“England were blistering – their pace, their skill, their intensity, their physicality and they had a genuine chance of winning,” said former England scrum-half Matt Dawson on BBC Radio 5 Live.
“I feel for the players because they are going to be down, but I want them to be super, super positive because if they carry on playing like that for the next 18 months they are going to challenge in big tournaments and big games, and they are going to win big games.”
And yet. When the adrenaline levels drop, questions will also be raised.

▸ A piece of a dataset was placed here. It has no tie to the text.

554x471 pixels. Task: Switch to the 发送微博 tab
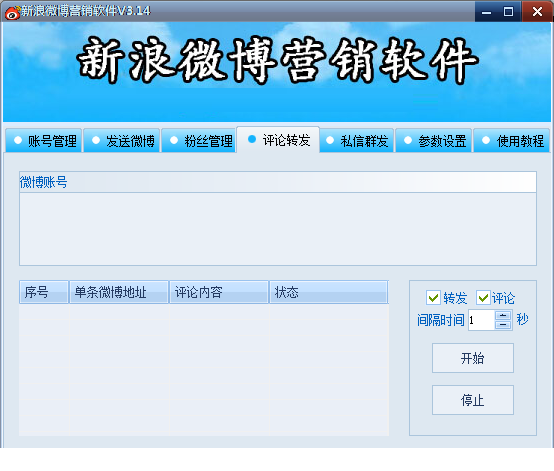tap(122, 141)
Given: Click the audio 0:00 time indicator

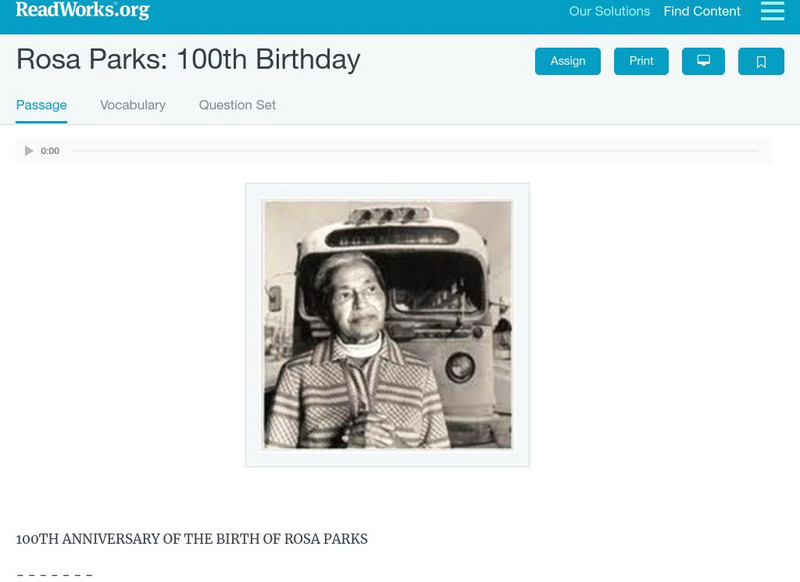Looking at the screenshot, I should coord(50,151).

Should England have made victory stick?
With the restart regathered by Chessum, the ball safely at the base, Sam Underhill, Henry Pollock and Chandler Cunningham-South on their feet as a potential pod, and only two minutes left on the clock, could England have kept ball in hand and run down the clock?
Instead, Jack van Poortvliet, who had brought some zip off the bench, opted to kick the ball away and infield. Matthieu Jalibert, a broken-field fiend, accepted the invite to run back and England were back under the pump.
Closing out victories was a repeated failing in a series of close defeats in autumn 2024. It is a habit that England don’t want to reacquire.
One they definitely haven’t kicked yet is indiscipline. Only one of the 162 team campaigns in Six Nations history – Italy 2002 – has picked up more cards than England have this year.
Eight yellows, two of which combined to make Henry Arundell’s 20-minute red against Scotland, have hobbled England throughout.
Ellis Genge was dispatched to the sin-bin seat of shame in Paris, adjudged to have cynically dragged down a France driving maul that was destined for the line.
Borthwick described the decision as harsh and said he would seek clarification with World Rugby as to why a penalty try was awarded.
It may have been a marginal call, but, backed up to their own line, England knew the stakes were high and the punishment for any infringement would be heavy.
France raced back into the lead in the prop’s absence.